Birth place: Pin Point, Georgia

Birth name: Clarence Thomas

Father: M.C. Thomas, a farm worker

Mother: Leola (Anderson) Thomas

Marriages: Virginia (Lamp) Thomas (May 30, 1987-present); Kathy (Ambush) Thomas (1971-1984, divorced)

Children: with Kathy (Ambush) Thomas: Jamal, 1973

Education: Holy Cross College, A.B., 1971; Yale Law School, J.D., 1974

Religion: Roman Catholic

Other Facts:
Grew up in poverty in segregated Georgia.

Raised by his maternal grandparents as a devout Catholic, and was sent to an all-black Catholic school run by nuns.

Thomas was a beneficiary of Yale’s affirmative-action policy, which offered opportunities to minority students.

Served on the US Court of Appeals for the DC Circuit with Justice Ruth Bader Ginsburg.

Thomas called his confirmation hearings “a high-tech lynching for uppity blacks who in any way deign to think for themselves.”

Is considered a conservative justice, has often opposed affirmative action, and tends to vote with other conservative justices.

Timeline:
1974-1977 Assistant Attorney General of Missouri.

1977-1979Attorney for Monsanto Corporation in St. Louis, Missouri.

1979-1981 Legislative Assistant to Senator John C. Danforth.

1981-1982 Assistant Secretary for Civil Rights in the Department of Education.

1982-1990 – Chairman of the US Equal Employment Opportunity Commission.

1990-1991 – Judge for the US Court of Appeals for the District of Columbia Circuit.

July 1, 1991 – Nominated to the Supreme Court by President George H. W. Bush to fill the seat of retiring Justice Thurgood Marshall.

July 1, 1991 – Jesse Jackson speaks out against Thomas’s nomination.

July 31, 1991 The NAACP releases a statement opposing Thomas’s appointment to the Supreme Court.

September 10, 1991 – Confirmation hearings before the Senate Judiciary Committee begin.

__Dataset content__
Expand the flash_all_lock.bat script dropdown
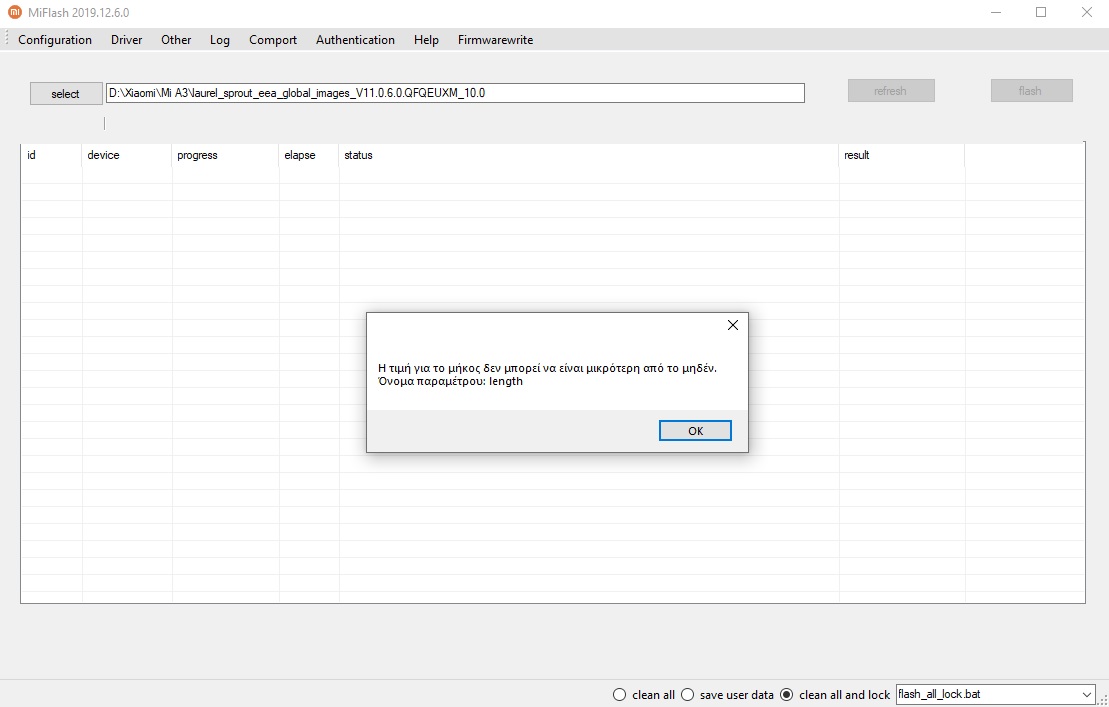1109x707 pixels. (x=1086, y=694)
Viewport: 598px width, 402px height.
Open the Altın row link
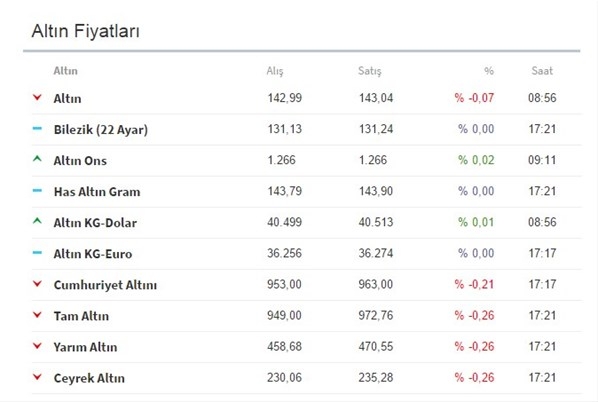pos(67,98)
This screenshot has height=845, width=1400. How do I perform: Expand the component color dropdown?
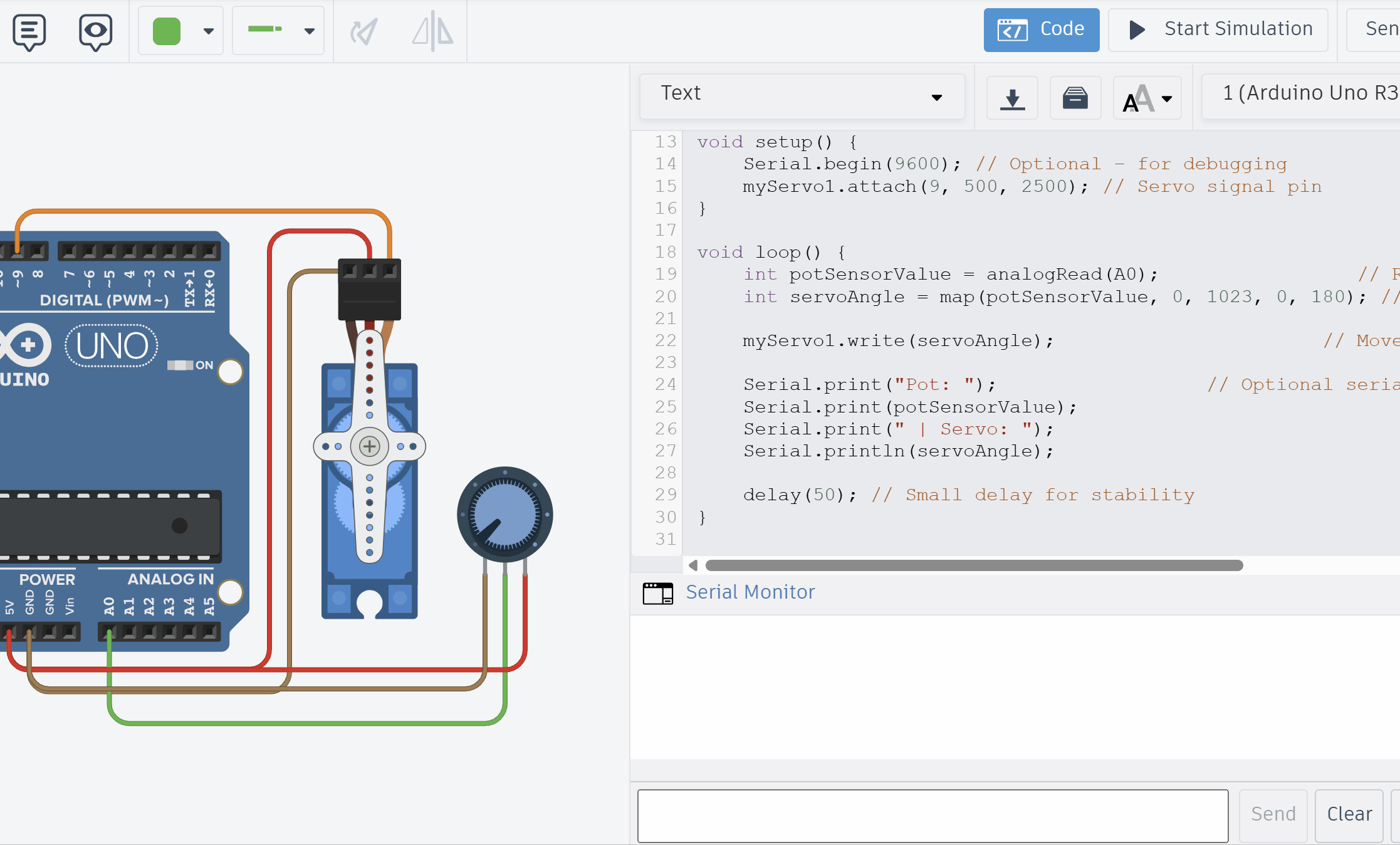point(208,30)
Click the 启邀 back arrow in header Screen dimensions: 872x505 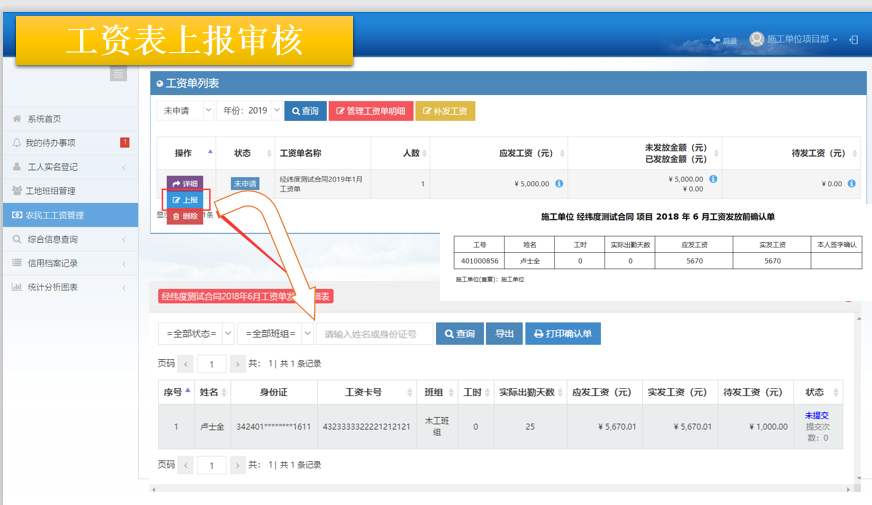723,40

__Problem to solve__
Repeat verbatim the portion of the Clarence Thomas profile above that opens with the words containing "July 31, 1991" and closes with "Judiciary Committee begin.".

__Result below__
July 31, 1991 The NAACP releases a statement opposing Thomas’s appointment to the Supreme Court.

September 10, 1991 – Confirmation hearings before the Senate Judiciary Committee begin.